Monday, February 7, 2011

prominent nose is preferred

hear that?
Steve Martin Lookalike

Need an actor bearing a STRONG resemblance to Steve Martin to sit for a photograph. While a caucasian male, age 50-70, with grey hair and a prominent nose is preferred, we will consider anyone bearing a very strong resemblance. Compensation will be very good depending on the resemblance...
that's opportunity knockin.

stay consistent in your work ethic, lazy people

he/she sounds like a joy to work for (if you are teachable!):

Assistant

If you are ambitious, motivated and teachable, I will train you personally to make a comfortable income, and all you need is to be willing to follow instruction to the detail, and stay consistent in your work ethic, lazy people move on because I do not have time for your excuses!

If you are interested in starting right away, then email your name,number, and best time to call when you are in front of a computer with about 10min. free so I can qualify you over the phone, thank you for your time!
one thing you will be taught is the art of the run-on sentence.

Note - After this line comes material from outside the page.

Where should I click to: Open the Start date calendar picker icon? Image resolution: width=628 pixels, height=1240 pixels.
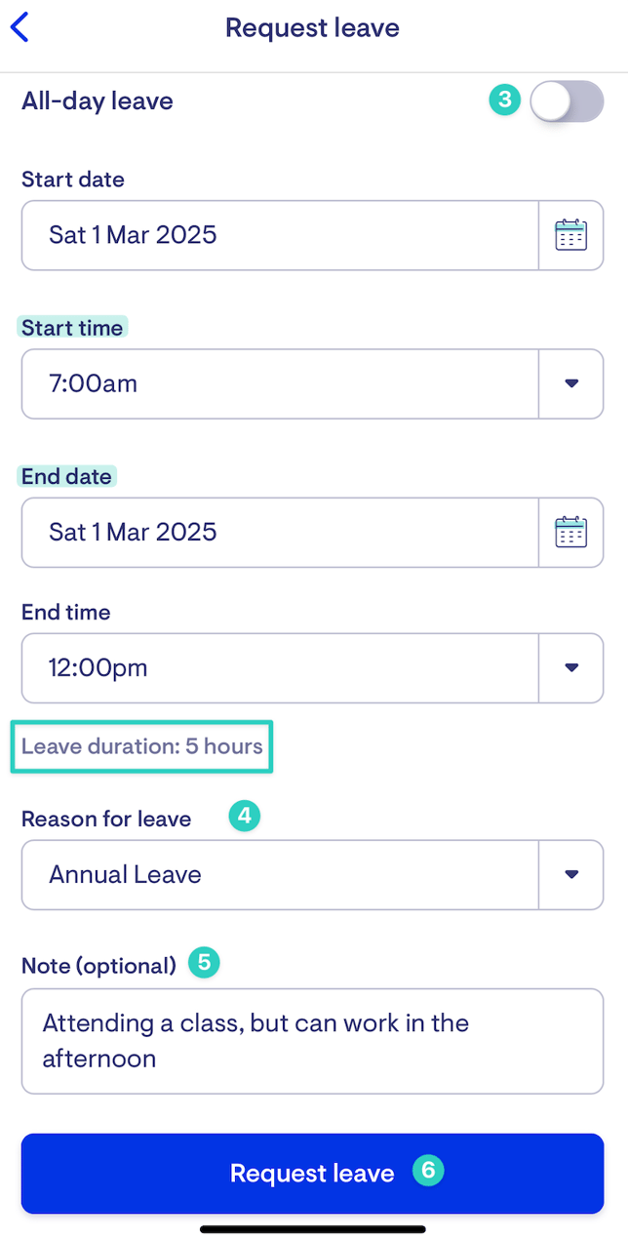[x=571, y=235]
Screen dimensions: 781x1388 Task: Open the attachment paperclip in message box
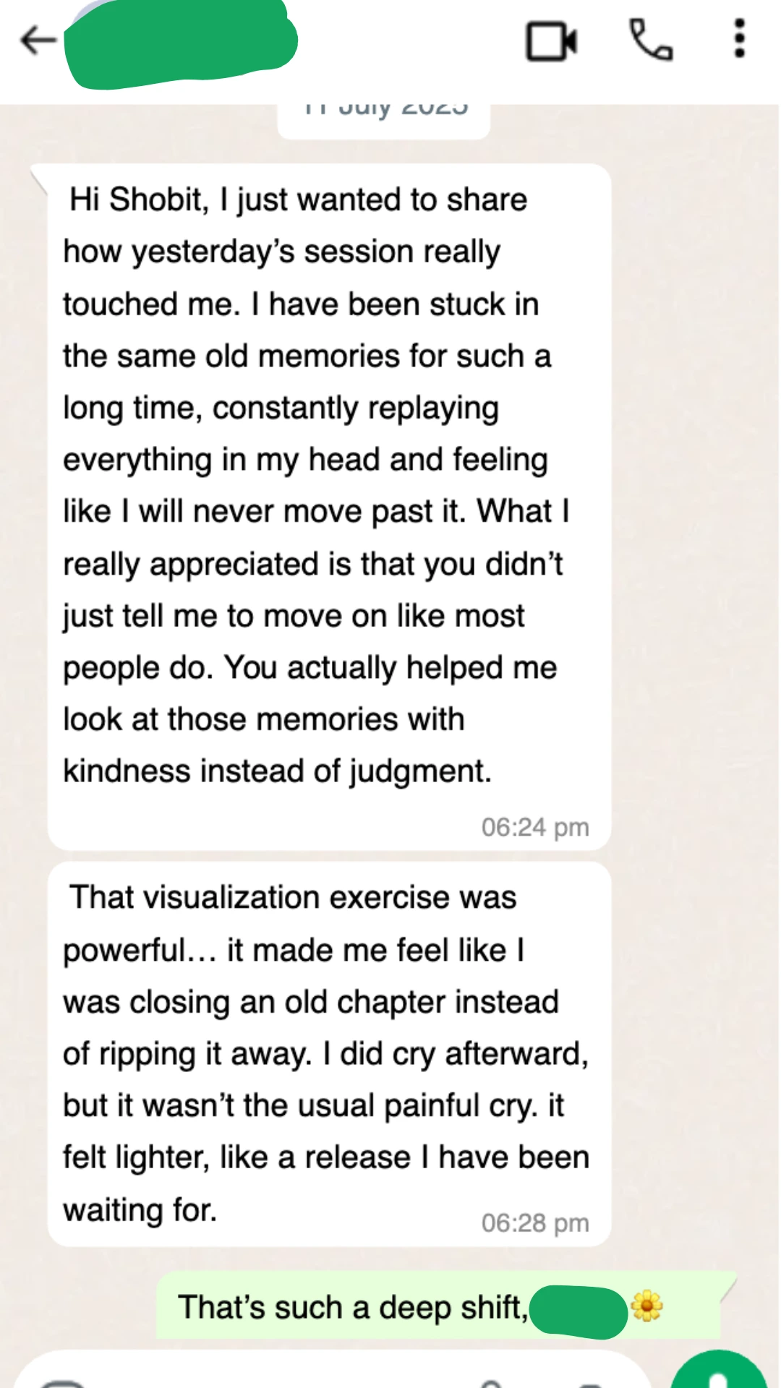(x=492, y=1382)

Saturday, February 5, 2011

not sure yet

as it happens, i have had a lot of luck in my life with writing letters. usually the letters are as simple as, 'i like what you do and want to meet you' and holy hell, a door opens.

well, something might be coming down the pike because of one such letter.

i shall let you know soon.

Thursday, February 3, 2011

ruthann r.i.p.

i'm sorry to say that ruthann has passed away. i haven't buried her yet. she still sits in the front of the house, which makes me feel pretty and not at all white trash.

i know she would want me to move on, so i have begun my search. what i'm looking for is simple - something i can buy that's worth much more than i pay and something reliable that will get me through the next few years - at least until i graduate.

the problem i face is my choices are quite limited. one good thing is that (as i recently found out) mama has some good credit. but the possibly bigger problem is that i have a difficult time proving my income. it's not that i don't work, it's simply that i can't really prove it when it comes to forms and all that junk.

at the moment, my occupation is as follows:

theatre reviews (ain't enough to show anything)
babysitting (no check stub)
bookkeeping (ironically, same problem as babysitting)
teaching (i get paid with a $20 bill on my dash every once in a while.)
prank phone calls (not legally allowed to talk about and they do not put ytd on the check stub)
graduate assistant (one day a week and it goes towards school. mama don't get no check.)

so here i sit without a working auto-car.

in the meantime, please say your prayers for dear ruthann. she's been a good friend these past many years. a very good friend indeed.